- _Aim of the task_:
The answer must be the full set of records, repeated exactly.
Given records Block Start
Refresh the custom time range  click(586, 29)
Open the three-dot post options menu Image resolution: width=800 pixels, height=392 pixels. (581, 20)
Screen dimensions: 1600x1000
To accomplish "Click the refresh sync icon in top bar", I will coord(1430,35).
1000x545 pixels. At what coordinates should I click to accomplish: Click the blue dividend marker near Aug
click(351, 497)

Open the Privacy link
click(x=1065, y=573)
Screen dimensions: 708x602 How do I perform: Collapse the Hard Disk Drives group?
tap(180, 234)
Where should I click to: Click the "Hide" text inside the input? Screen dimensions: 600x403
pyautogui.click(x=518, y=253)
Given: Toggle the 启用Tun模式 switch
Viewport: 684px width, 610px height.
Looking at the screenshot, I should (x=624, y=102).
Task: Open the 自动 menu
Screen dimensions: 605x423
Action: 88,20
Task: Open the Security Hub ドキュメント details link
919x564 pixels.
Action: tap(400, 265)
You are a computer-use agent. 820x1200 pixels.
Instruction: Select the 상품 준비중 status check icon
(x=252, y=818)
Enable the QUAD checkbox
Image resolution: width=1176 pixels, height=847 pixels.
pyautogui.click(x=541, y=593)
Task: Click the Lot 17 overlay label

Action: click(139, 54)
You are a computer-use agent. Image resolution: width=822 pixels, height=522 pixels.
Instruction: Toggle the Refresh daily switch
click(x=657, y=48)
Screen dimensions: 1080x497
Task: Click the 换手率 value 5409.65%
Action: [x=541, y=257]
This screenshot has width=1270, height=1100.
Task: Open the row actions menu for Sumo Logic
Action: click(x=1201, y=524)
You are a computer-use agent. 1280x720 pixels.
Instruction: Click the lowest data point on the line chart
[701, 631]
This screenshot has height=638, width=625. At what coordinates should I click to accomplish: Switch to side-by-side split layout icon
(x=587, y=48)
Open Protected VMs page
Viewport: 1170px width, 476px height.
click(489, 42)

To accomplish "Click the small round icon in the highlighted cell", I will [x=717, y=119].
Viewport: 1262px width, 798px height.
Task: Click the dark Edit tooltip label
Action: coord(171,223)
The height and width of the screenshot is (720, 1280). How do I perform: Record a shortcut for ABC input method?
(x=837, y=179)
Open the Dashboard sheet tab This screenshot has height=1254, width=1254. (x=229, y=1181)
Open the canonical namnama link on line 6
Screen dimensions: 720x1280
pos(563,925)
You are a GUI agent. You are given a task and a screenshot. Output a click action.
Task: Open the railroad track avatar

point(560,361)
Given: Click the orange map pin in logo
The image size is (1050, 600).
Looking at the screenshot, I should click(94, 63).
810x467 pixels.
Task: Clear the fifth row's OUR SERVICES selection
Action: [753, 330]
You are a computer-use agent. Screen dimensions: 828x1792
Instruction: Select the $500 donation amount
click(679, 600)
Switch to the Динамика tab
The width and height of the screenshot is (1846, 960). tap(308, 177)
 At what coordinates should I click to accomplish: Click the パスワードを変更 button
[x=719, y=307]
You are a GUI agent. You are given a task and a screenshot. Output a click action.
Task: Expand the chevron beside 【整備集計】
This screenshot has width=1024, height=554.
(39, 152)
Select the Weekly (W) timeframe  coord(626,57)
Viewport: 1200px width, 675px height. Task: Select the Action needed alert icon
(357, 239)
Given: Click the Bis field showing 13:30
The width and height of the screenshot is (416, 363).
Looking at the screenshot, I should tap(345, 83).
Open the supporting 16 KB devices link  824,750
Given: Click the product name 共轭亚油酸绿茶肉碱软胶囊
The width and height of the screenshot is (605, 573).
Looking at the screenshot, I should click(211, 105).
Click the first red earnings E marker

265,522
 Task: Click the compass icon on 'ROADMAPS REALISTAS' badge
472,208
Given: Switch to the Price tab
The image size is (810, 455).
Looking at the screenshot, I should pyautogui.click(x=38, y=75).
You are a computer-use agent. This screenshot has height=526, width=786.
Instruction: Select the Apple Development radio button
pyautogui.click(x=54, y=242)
Given records Block End
- _Final answer_:
Refresh the custom time range  click(586, 29)
Open the three-dot post options menu Image resolution: width=800 pixels, height=392 pixels. (581, 20)
Screen dimensions: 1600x1000
To accomplish "Click the refresh sync icon in top bar", I will coord(1430,35).
1000x545 pixels. At what coordinates should I click to accomplish: Click the blue dividend marker near Aug
click(351, 497)

Open the Privacy link
click(x=1065, y=573)
Screen dimensions: 708x602 How do I perform: Collapse the Hard Disk Drives group?
tap(180, 234)
Where should I click to: Click the "Hide" text inside the input? Screen dimensions: 600x403
pyautogui.click(x=518, y=253)
Given: Toggle the 启用Tun模式 switch
Viewport: 684px width, 610px height.
Looking at the screenshot, I should (x=624, y=102).
Task: Open the 自动 menu
Screen dimensions: 605x423
Action: 88,20
Task: Open the Security Hub ドキュメント details link
919x564 pixels.
Action: tap(400, 265)
You are a computer-use agent. 820x1200 pixels.
Instruction: Select the 상품 준비중 status check icon
(x=252, y=818)
Enable the QUAD checkbox
Image resolution: width=1176 pixels, height=847 pixels.
pyautogui.click(x=541, y=593)
Task: Click the Lot 17 overlay label

Action: click(139, 54)
You are a computer-use agent. Image resolution: width=822 pixels, height=522 pixels.
Instruction: Toggle the Refresh daily switch
click(x=657, y=48)
Screen dimensions: 1080x497
Task: Click the 换手率 value 5409.65%
Action: [x=541, y=257]
This screenshot has width=1270, height=1100.
Task: Open the row actions menu for Sumo Logic
Action: click(x=1201, y=524)
You are a computer-use agent. 1280x720 pixels.
Instruction: Click the lowest data point on the line chart
[701, 631]
This screenshot has height=638, width=625. At what coordinates should I click to accomplish: Switch to side-by-side split layout icon
(x=587, y=48)
Open Protected VMs page
Viewport: 1170px width, 476px height.
click(489, 42)

To accomplish "Click the small round icon in the highlighted cell", I will [x=717, y=119].
Viewport: 1262px width, 798px height.
Task: Click the dark Edit tooltip label
Action: coord(171,223)
The height and width of the screenshot is (720, 1280). How do I perform: Record a shortcut for ABC input method?
(x=837, y=179)
Open the Dashboard sheet tab This screenshot has height=1254, width=1254. (x=229, y=1181)
Open the canonical namnama link on line 6
Screen dimensions: 720x1280
pos(563,925)
You are a GUI agent. You are given a task and a screenshot. Output a click action.
Task: Open the railroad track avatar

point(560,361)
Given: Click the orange map pin in logo
The image size is (1050, 600).
Looking at the screenshot, I should click(94, 63).
810x467 pixels.
Task: Clear the fifth row's OUR SERVICES selection
Action: [753, 330]
You are a computer-use agent. Screen dimensions: 828x1792
Instruction: Select the $500 donation amount
click(679, 600)
Switch to the Динамика tab
The width and height of the screenshot is (1846, 960). tap(308, 177)
 At what coordinates should I click to accomplish: Click the パスワードを変更 button
[x=719, y=307]
You are a GUI agent. You are given a task and a screenshot. Output a click action.
Task: Expand the chevron beside 【整備集計】
This screenshot has width=1024, height=554.
(39, 152)
Select the Weekly (W) timeframe  coord(626,57)
Viewport: 1200px width, 675px height. Task: Select the Action needed alert icon
(357, 239)
Given: Click the Bis field showing 13:30
The width and height of the screenshot is (416, 363).
Looking at the screenshot, I should tap(345, 83).
Open the supporting 16 KB devices link  824,750
Given: Click the product name 共轭亚油酸绿茶肉碱软胶囊
The width and height of the screenshot is (605, 573).
Looking at the screenshot, I should click(211, 105).
Click the first red earnings E marker

265,522
 Task: Click the compass icon on 'ROADMAPS REALISTAS' badge
472,208
Given: Switch to the Price tab
The image size is (810, 455).
Looking at the screenshot, I should pyautogui.click(x=38, y=75).
You are a computer-use agent. This screenshot has height=526, width=786.
Instruction: Select the Apple Development radio button
pyautogui.click(x=54, y=242)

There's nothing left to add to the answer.